### TEXTAUSZUG
※
424 5nach6_11.04.25_7 W ohne Panik 7 Ps 23
Unter der Überschrift der Fastenzeit „Luft holen – 7 Wochen ohne Panik“ heißt es für diese Woche „Ruhe finden“. Wie wichtig in dieser aufgeregten Zeit!
Der Bibeltext dazu beleuchtet genau dieses Wechselspiel von Aufgeregtheit und Ruhe:
35 Und am Abend desselben Tages sprach er zu ihnen: Lasst uns ans andre Ufer fahren. 36 Und sie ließen das Volk gehen und nahmen ihn mit, wie er im Boot war, und es waren noch andere Boote bei ihm. 37 Und es erhob sich ein großer Windwirbel, und die Wellen schlugen in das Boot, sodass das Boot schon voll wurde. 38 Und er war hinten im Boot und schlief auf einem Kissen. Und sie weckten ihn auf und sprachen zu ihm: Meister, fragst du nichts danach, dass wir umkommen? 39 Und er stand auf und bedrohte den Wind und sprach zu dem Meer: Schweig! Verstumme! Und der Wind legte sich und es ward eine große Stille. 40 Und er sprach zu ihnen: Was seid ihr so furchtsam? Habt ihr noch keinen Glauben? (Mk 4, 35 – 40)
※
### GEGEBENE DATEN
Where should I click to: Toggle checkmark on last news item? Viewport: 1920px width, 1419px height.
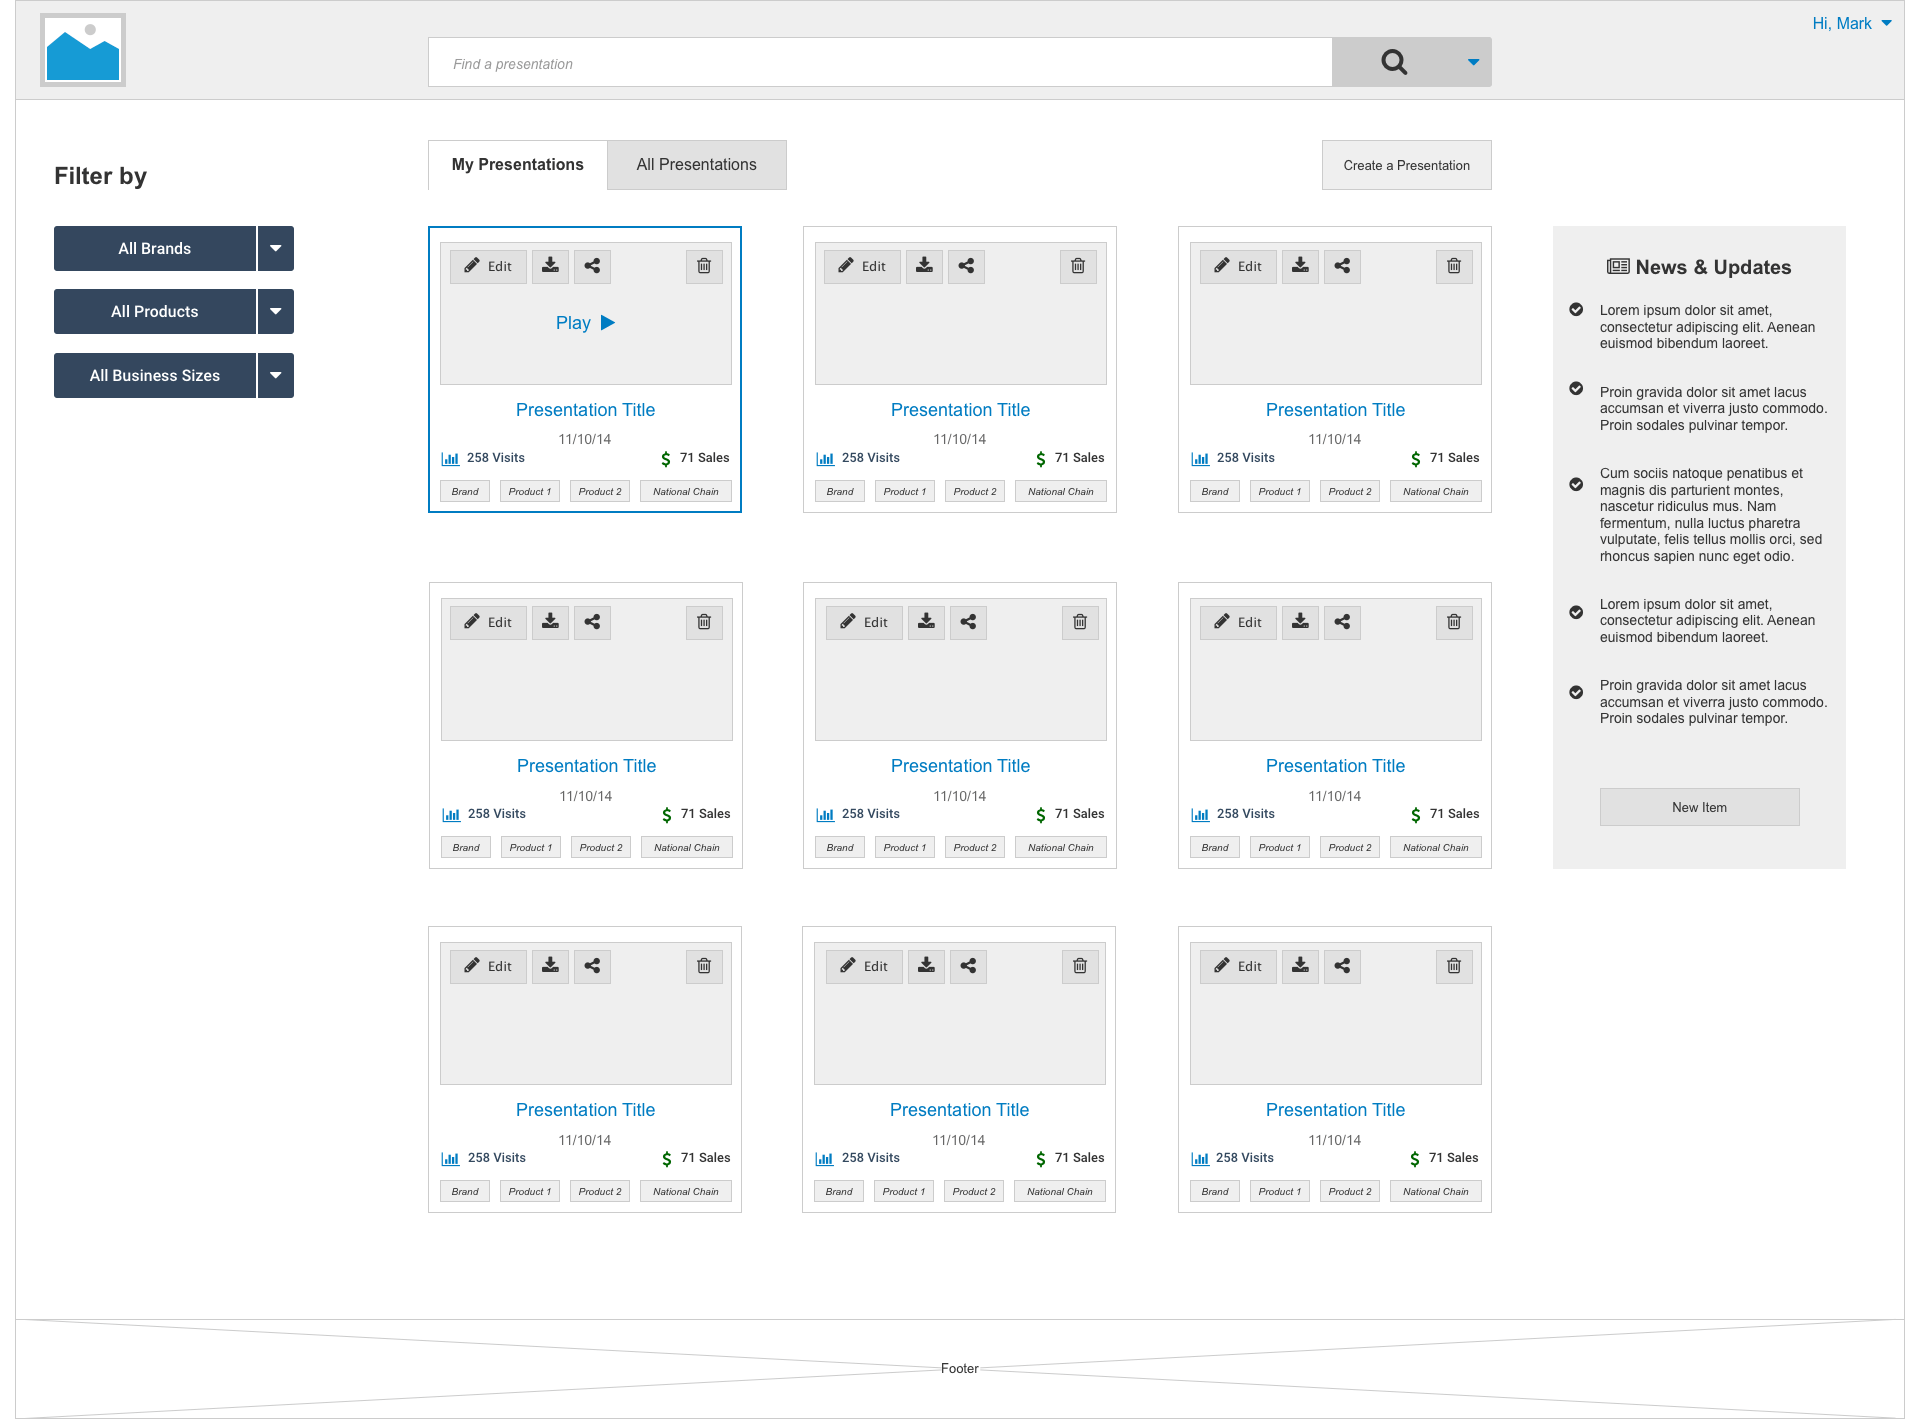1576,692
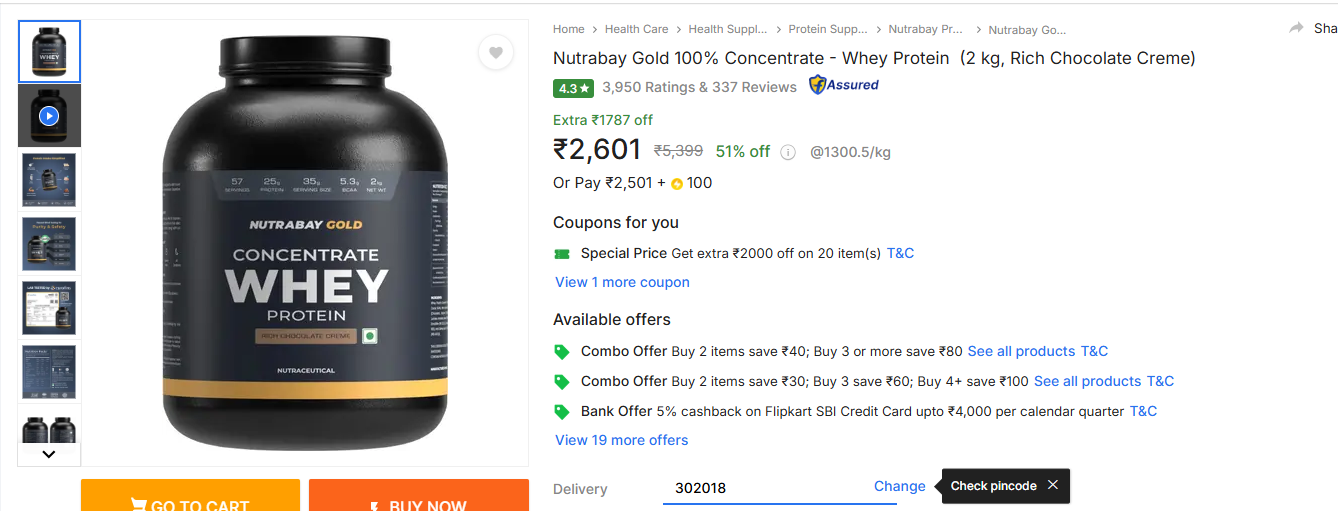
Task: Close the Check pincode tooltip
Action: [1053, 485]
※
### AUFGABE
Schreib aus der Andacht den Abschnitt von „Der Bibeltext dazu“ bis „4, 35 – 40)“ wortgetreu ab. Das Material steht in keinem Zusammenhang mit der Andacht.

### AUSGABE
Der Bibeltext dazu beleuchtet genau dieses Wechselspiel von Aufgeregtheit und Ruhe:
35 Und am Abend desselben Tages sprach er zu ihnen: Lasst uns ans andre Ufer fahren. 36 Und sie ließen das Volk gehen und nahmen ihn mit, wie er im Boot war, und es waren noch andere Boote bei ihm. 37 Und es erhob sich ein großer Windwirbel, und die Wellen schlugen in das Boot, sodass das Boot schon voll wurde. 38 Und er war hinten im Boot und schlief auf einem Kissen. Und sie weckten ihn auf und sprachen zu ihm: Meister, fragst du nichts danach, dass wir umkommen? 39 Und er stand auf und bedrohte den Wind und sprach zu dem Meer: Schweig! Verstumme! Und der Wind legte sich und es ward eine große Stille. 40 Und er sprach zu ihnen: Was seid ihr so furchtsam? Habt ihr noch keinen Glauben? (Mk 4, 35 – 40)